▸ Seitenauszug:
Ich selbst habe die Collector’s Edition, welche neben dem Spiel und dem Handbuch ein Bananen-Rezepte-Kochbuch, ein Poster sowie ein Amulett als Anhänger beinhaltet! 🙂
Fun Fact: Das finde ich bei PC-Adventure-Spielen immer so schön. Im Vergleich zu AAA-Konsolen-Titeln kosten sie nur wenige Euros und kommen meist in einer schicken Verpackung mit viel Bonusmaterial daher. Jack Keane 2 habe ich z.B. neu für 8€ gekauft – vergleicht das mal mit „modernen Titeln“, ich sag nur Season Pass, DLC und In-Game-Käufe…
Als Unterstützung hat Jack neben Amanda diesmal eine weitere weibliche Begleiterin – eine attraktive Fotoreporterin namens Eve – an seiner Seite, Spannungen mit Amanda sind somit vorprogrammiert. Als Widersacher kommt diesmal der skrupellose Unternehmer Professor Umbati mit seiner Gefolgschaft zum Zuge. Auch gibt es Nebencharaktere, wie z.B. den begabten aber ängstlichen deutschen Ingenieur Carl, welcher Jack bei seinem Abenteuer zur Seite steht.

▸ Aufgaben:
1. Nenne alle Figuren, die im Auszug über Jack Keane 2 mit Namen vorkommen.
2. Schreib den Auszug über Jack Keane 2 im gleichen Ton nach seinem letzten Satz weiter.
Die Datensätze sind eigenständiges Material.

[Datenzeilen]
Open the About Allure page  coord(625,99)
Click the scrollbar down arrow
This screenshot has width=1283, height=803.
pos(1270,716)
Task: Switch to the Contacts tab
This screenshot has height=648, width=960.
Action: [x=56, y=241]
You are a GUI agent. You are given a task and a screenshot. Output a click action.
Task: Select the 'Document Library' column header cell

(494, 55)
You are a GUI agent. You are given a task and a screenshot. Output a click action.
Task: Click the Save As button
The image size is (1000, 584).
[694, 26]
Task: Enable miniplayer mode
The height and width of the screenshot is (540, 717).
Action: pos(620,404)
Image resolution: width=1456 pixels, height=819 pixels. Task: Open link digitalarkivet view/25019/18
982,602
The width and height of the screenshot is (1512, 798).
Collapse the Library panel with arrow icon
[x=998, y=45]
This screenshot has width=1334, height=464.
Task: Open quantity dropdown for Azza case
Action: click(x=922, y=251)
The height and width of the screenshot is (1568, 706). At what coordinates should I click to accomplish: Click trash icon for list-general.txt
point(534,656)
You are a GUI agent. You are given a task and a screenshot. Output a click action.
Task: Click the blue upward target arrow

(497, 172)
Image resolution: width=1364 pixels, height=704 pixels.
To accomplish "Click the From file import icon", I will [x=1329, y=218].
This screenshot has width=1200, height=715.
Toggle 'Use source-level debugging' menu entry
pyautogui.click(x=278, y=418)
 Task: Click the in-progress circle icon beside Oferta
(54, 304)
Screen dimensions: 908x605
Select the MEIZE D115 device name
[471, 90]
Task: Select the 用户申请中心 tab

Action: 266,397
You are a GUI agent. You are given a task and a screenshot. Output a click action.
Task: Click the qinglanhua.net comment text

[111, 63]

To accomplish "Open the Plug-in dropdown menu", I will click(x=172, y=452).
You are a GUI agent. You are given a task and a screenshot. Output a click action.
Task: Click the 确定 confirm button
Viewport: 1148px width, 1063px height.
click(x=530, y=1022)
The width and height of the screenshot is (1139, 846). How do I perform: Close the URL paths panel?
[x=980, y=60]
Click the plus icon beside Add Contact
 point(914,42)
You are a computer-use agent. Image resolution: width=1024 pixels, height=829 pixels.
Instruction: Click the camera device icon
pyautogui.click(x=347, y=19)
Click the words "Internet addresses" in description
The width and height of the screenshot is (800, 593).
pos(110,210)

▸ Lösungen:
1. Jack, Amanda, Eve, Professor Umbati, Carl

2.
Fun Fact: Auch Agent Montgomery kommt im zweiten Teil vor, hat aber diesmal nur eine (wenn auch sehr wichtige) Nebenrolle zugeteilt bekommen. 😉
Technisch gesehen merkt man, dass das Spiel etwas größer aufgezogen wurde und wesentlich polierter daherkommt. So lässt sich mittlerweile eine Full-HD-Auflösung wählen. Auch generell ist das Spiel, was die Optik angeht, ganz gut gelungen. Die Kamera reagiert diesmal wesentlich besser auf Perspektivwechsel und auch spielerische Elemente wie Rauch, Schatten und Spiegelungen sind gelungen. Kleinere Abzüge gibt es für einige Texturen, die aussehen, als wären sie vom ersten Teil übriggeblieben.
Wie beim ersten Teil sollte man vor Beginn einen Patch herunterladen, welcher die gröbsten Fehler im Spiel beseitigt.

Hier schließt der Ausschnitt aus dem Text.